SUPPLIED ENTRIES
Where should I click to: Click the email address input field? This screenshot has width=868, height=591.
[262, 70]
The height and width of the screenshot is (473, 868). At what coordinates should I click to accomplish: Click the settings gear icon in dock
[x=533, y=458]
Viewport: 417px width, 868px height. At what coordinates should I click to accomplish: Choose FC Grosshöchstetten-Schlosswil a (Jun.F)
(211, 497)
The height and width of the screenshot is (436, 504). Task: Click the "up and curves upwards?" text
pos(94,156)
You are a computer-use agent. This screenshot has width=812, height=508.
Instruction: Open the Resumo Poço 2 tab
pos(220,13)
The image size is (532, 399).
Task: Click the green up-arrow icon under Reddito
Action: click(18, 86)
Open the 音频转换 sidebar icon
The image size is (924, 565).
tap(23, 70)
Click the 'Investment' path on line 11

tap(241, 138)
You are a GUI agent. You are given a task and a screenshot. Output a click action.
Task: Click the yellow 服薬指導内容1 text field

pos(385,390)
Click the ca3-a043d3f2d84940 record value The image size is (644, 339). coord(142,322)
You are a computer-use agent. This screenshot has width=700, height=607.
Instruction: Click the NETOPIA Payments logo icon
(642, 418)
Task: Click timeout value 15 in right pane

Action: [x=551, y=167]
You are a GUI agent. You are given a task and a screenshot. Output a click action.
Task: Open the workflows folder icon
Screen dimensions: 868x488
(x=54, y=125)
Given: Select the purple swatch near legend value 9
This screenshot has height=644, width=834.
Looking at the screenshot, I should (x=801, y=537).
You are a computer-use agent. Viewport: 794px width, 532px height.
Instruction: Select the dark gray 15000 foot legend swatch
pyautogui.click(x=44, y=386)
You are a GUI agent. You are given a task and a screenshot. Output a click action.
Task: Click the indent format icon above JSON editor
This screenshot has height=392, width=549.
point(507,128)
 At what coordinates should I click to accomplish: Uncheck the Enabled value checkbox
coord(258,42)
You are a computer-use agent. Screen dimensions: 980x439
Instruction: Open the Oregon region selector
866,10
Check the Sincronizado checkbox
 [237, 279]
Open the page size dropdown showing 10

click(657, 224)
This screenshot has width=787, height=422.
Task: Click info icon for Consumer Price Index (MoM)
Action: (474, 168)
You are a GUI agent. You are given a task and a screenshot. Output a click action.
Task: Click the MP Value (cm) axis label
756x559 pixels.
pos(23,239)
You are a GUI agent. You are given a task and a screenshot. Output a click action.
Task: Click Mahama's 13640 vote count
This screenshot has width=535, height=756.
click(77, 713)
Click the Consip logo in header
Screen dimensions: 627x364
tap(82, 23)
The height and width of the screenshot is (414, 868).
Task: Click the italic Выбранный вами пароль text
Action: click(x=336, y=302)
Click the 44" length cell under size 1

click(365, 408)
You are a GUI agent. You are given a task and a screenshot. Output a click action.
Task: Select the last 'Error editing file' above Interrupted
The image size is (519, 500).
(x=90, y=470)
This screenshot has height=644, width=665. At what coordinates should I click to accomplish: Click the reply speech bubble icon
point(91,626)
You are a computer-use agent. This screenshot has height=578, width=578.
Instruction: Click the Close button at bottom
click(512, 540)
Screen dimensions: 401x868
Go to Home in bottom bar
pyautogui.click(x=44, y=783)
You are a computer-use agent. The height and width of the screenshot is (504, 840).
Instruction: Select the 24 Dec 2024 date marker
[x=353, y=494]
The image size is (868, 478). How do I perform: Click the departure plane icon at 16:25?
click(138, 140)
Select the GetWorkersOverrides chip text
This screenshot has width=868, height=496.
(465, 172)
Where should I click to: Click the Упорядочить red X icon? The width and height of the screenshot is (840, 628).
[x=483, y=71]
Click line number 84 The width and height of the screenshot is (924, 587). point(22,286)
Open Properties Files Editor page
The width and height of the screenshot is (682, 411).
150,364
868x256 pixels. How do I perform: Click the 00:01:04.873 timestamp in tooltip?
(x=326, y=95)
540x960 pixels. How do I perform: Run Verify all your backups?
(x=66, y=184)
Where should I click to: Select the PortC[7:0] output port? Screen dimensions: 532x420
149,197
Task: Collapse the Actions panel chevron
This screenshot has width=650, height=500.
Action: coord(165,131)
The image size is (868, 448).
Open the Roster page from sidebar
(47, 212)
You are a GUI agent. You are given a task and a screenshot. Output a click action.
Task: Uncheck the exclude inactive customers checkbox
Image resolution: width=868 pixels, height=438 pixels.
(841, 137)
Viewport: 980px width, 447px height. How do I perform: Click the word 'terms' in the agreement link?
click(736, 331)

ASSIGNMENT
Extract the full listing and reproduce each line exactly.

SOLVED PROBLEM
Where should I click to: Click the email address input field? This screenshot has width=868, height=591.
[262, 70]
The height and width of the screenshot is (473, 868). At what coordinates should I click to accomplish: Click the settings gear icon in dock
[x=533, y=458]
Viewport: 417px width, 868px height. At what coordinates should I click to accomplish: Choose FC Grosshöchstetten-Schlosswil a (Jun.F)
(211, 497)
The height and width of the screenshot is (436, 504). Task: Click the "up and curves upwards?" text
pos(94,156)
You are a computer-use agent. This screenshot has width=812, height=508.
Instruction: Open the Resumo Poço 2 tab
pos(220,13)
The image size is (532, 399).
Task: Click the green up-arrow icon under Reddito
Action: click(18, 86)
Open the 音频转换 sidebar icon
The image size is (924, 565).
tap(23, 70)
Click the 'Investment' path on line 11

tap(241, 138)
You are a GUI agent. You are given a task and a screenshot. Output a click action.
Task: Click the yellow 服薬指導内容1 text field

pos(385,390)
Click the ca3-a043d3f2d84940 record value The image size is (644, 339). coord(142,322)
You are a computer-use agent. This screenshot has width=700, height=607.
Instruction: Click the NETOPIA Payments logo icon
(642, 418)
Task: Click timeout value 15 in right pane

Action: [x=551, y=167]
You are a GUI agent. You are given a task and a screenshot. Output a click action.
Task: Open the workflows folder icon
Screen dimensions: 868x488
(x=54, y=125)
Given: Select the purple swatch near legend value 9
This screenshot has height=644, width=834.
Looking at the screenshot, I should (x=801, y=537).
You are a computer-use agent. Viewport: 794px width, 532px height.
Instruction: Select the dark gray 15000 foot legend swatch
pyautogui.click(x=44, y=386)
You are a GUI agent. You are given a task and a screenshot. Output a click action.
Task: Click the indent format icon above JSON editor
This screenshot has height=392, width=549.
point(507,128)
 At what coordinates should I click to accomplish: Uncheck the Enabled value checkbox
coord(258,42)
You are a computer-use agent. Screen dimensions: 980x439
Instruction: Open the Oregon region selector
866,10
Check the Sincronizado checkbox
 [237, 279]
Open the page size dropdown showing 10

click(657, 224)
This screenshot has width=787, height=422.
Task: Click info icon for Consumer Price Index (MoM)
Action: (474, 168)
You are a GUI agent. You are given a task and a screenshot. Output a click action.
Task: Click the MP Value (cm) axis label
756x559 pixels.
pos(23,239)
You are a GUI agent. You are given a task and a screenshot. Output a click action.
Task: Click Mahama's 13640 vote count
This screenshot has width=535, height=756.
click(77, 713)
Click the Consip logo in header
Screen dimensions: 627x364
tap(82, 23)
The height and width of the screenshot is (414, 868).
Task: Click the italic Выбранный вами пароль text
Action: click(x=336, y=302)
Click the 44" length cell under size 1

click(365, 408)
You are a GUI agent. You are given a task and a screenshot. Output a click action.
Task: Select the last 'Error editing file' above Interrupted
The image size is (519, 500).
(x=90, y=470)
This screenshot has height=644, width=665. At what coordinates should I click to accomplish: Click the reply speech bubble icon
point(91,626)
You are a computer-use agent. This screenshot has height=578, width=578.
Instruction: Click the Close button at bottom
click(512, 540)
Screen dimensions: 401x868
Go to Home in bottom bar
pyautogui.click(x=44, y=783)
You are a computer-use agent. The height and width of the screenshot is (504, 840).
Instruction: Select the 24 Dec 2024 date marker
[x=353, y=494]
The image size is (868, 478). How do I perform: Click the departure plane icon at 16:25?
click(138, 140)
Select the GetWorkersOverrides chip text
This screenshot has width=868, height=496.
(465, 172)
Where should I click to: Click the Упорядочить red X icon? The width and height of the screenshot is (840, 628).
[x=483, y=71]
Click line number 84 The width and height of the screenshot is (924, 587). point(22,286)
Open Properties Files Editor page
The width and height of the screenshot is (682, 411).
150,364
868x256 pixels. How do I perform: Click the 00:01:04.873 timestamp in tooltip?
(x=326, y=95)
540x960 pixels. How do I perform: Run Verify all your backups?
(x=66, y=184)
Where should I click to: Select the PortC[7:0] output port? Screen dimensions: 532x420
149,197
Task: Collapse the Actions panel chevron
This screenshot has width=650, height=500.
Action: coord(165,131)
The image size is (868, 448).
Open the Roster page from sidebar
(47, 212)
You are a GUI agent. You are given a task and a screenshot. Output a click action.
Task: Uncheck the exclude inactive customers checkbox
Image resolution: width=868 pixels, height=438 pixels.
(841, 137)
Viewport: 980px width, 447px height. How do I perform: Click the word 'terms' in the agreement link?
click(736, 331)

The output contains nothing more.